I speak of the late great Anthony Foley, Marcus Horan and World Rugby Hall of Fame inductee Keith Wood. Apt so that on what would have been the week of Foley’s 48th birthday, his boyhood GAA club Smith O’Briens won promotion to the senior ranks of the Clare hurling championship and another Killaloe/Ballina native received a call up to senior international rugby for Ireland. Former St. Anne’s Killaloe pupil, Maeve Óg O’Leary, who started out her rugby journey with Killaloe/Ballina RFC joined her Munster provincial colleague Alana McInerney, formerly of Ennis RFC, in getting their first senior international call-up to represent their country alongside Kilmihil duo Eimear Considine and Edel McMahon.

Although a Ballina native, O’Leary will still have a lot of Clare followers given her rugby pedigree and education on the ‘correct’ side of the Shannon. And 20 years after the initial Clare rugby heroes of Foley, Horan and Wood, we have their successors in Considine, McMahon, McInerney and O’Leary. There are certainly more to follow them with the likes of Munster players Chisom Ugwueru, Aoife Corey, Clodagh O’Halloran and Eilish Cahill all knocking on the door. And the growing depth of talent at underage level is bright too in Clare.

It’s not just on the rugby pitch that women in sport are excelling as the country rightly collectively got behind Solheim Cup hero Leona Maguire during the Summer and the women’s soccer team push towards an historic World Cup qualification, the effects of the 20×20 campaign are potentially bearing fruit. Although stunted by Covid cancellations, the 2-year programme to see women’s support get 20% more coverage, increase participation 20% and boost attendance at women’s sport by 20%. Record All Ireland attendances and the hosting of the Women’s Rugby World Cup here have certainly heightened the profile but, while things are on the up, it would be a great shame for the 20×20 campaign to be declared over and done with and not to push on further.

In fact, a report, The Irish Sport Monitor, has noted increased participation across the board in sport and exercise in adults up to the outbreak of the pandemic with some 1.7 million Irish adults participating in sport on at least a once-a-week basis in 2019. This represented an annual increase of 3%. Participation as either an active participant, club member or volunteer had risen to 47% of adults by that time, but rather than resting of our laurels, we really should be pushing to get those numbers well into the 60%’s. The 20×20 campaign was a phenomenal success but there is a genuine fear that the almost 2-year break in amateur level sport may well undo all the good work that it had achieved. It really is incumbent on Sports Minister, Jack Chambers TD to doubly re-double the efforts of Government and announce a programme right to run with up through to the end of 2025 that should call for and actively support 25% increases in all the metrics the 20×20 campaign hoped to influence.
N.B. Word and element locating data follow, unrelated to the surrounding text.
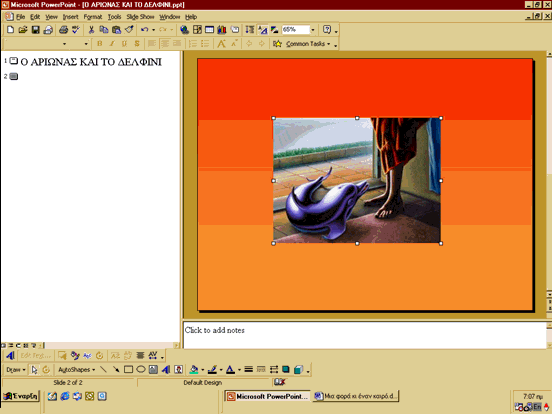
Task: Open the Slide Show menu
Action: pos(140,17)
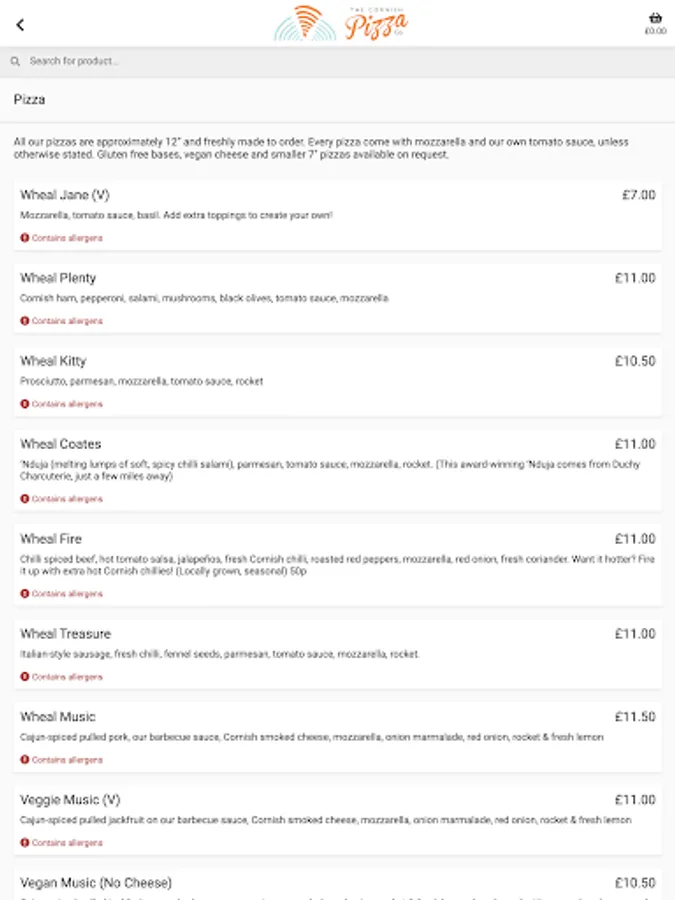The image size is (675, 900).
Task: Click the Wheal Fire allergen warning icon
Action: tap(24, 594)
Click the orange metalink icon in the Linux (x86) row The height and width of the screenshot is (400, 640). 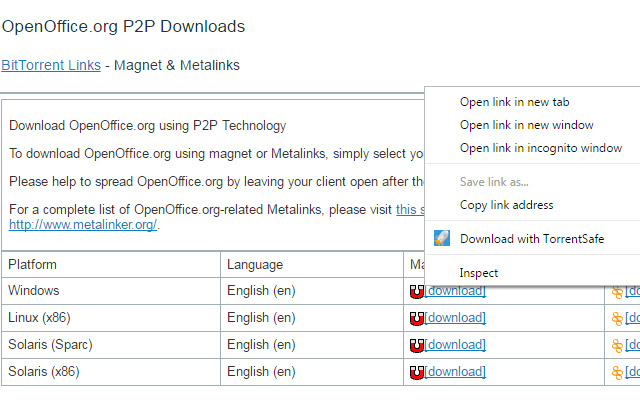[x=617, y=318]
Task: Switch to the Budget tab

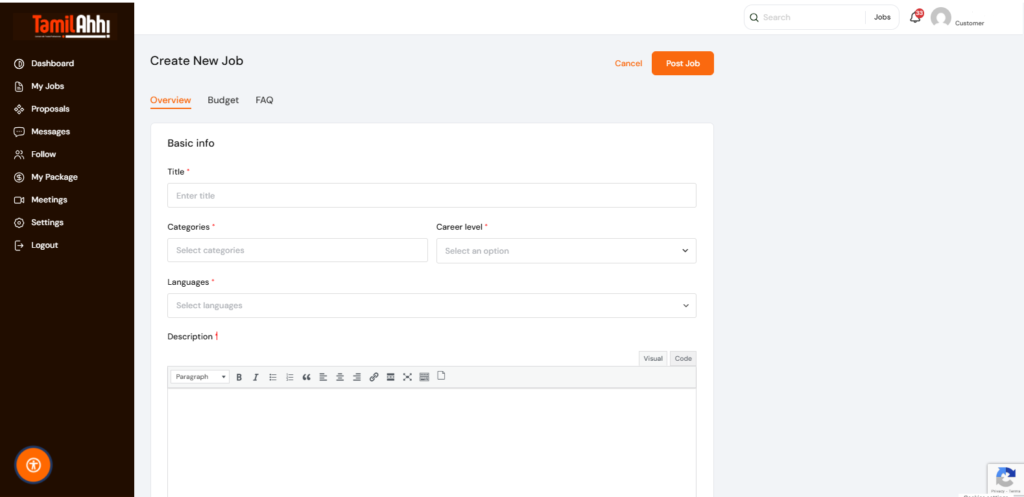Action: tap(223, 100)
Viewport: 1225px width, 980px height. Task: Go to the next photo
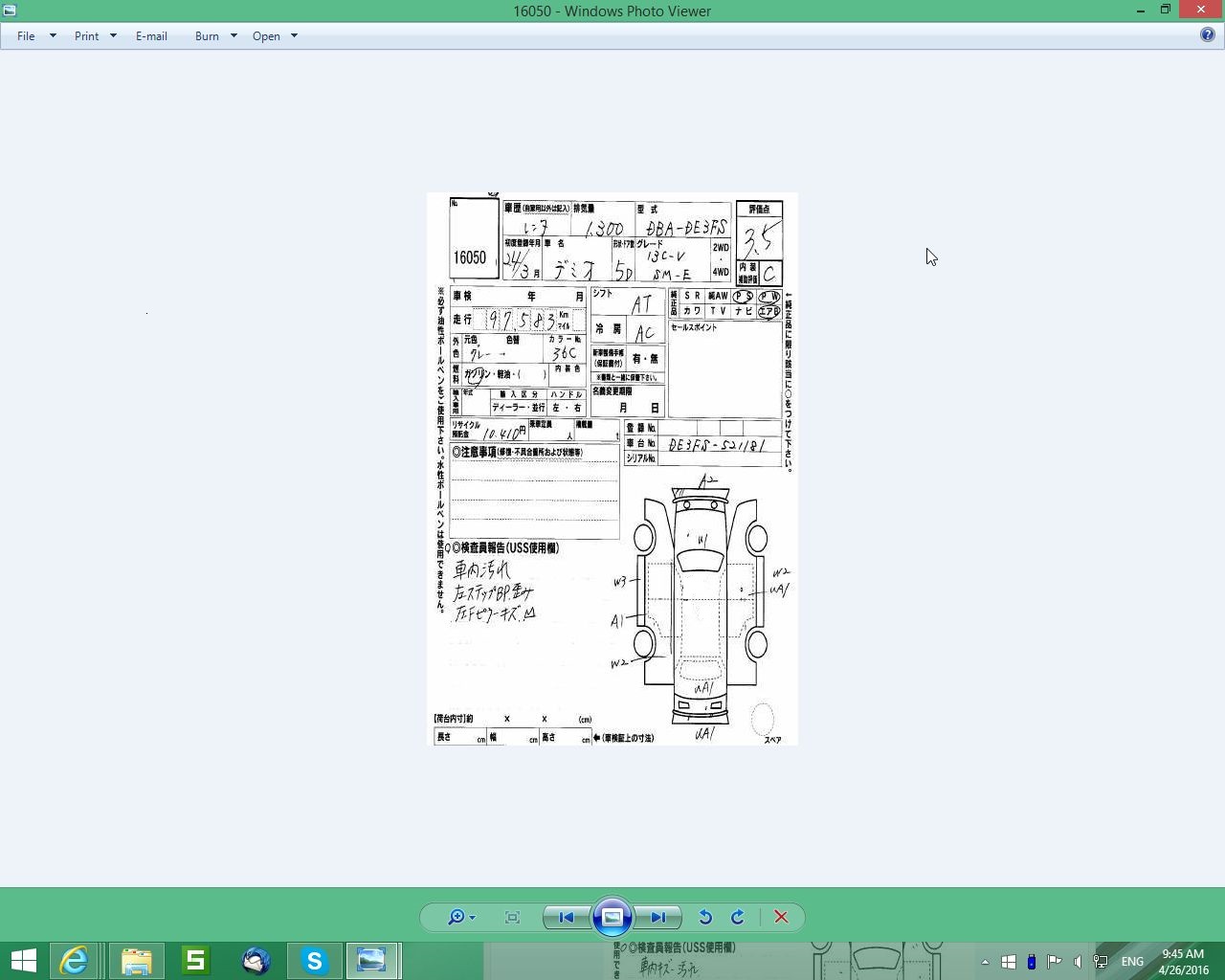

The knock on isn’t just more women and girls taking an active part in the sporting community, but that these athletes like Olympic heroes Kellie Harrington and the women’s coxless fours plus Paralympic heroes Ellen Keane, Nicole Turner and Katie-George Dunlevy and Eve McCrystal will inspire an entire generation regardless of gender to kick on and write the next chapter in Irish sporting history. “If she can see it, she can be it”, as the 20×20 tag line read. Now is the time, more than ever, to shine a light on these massive achievements with pride.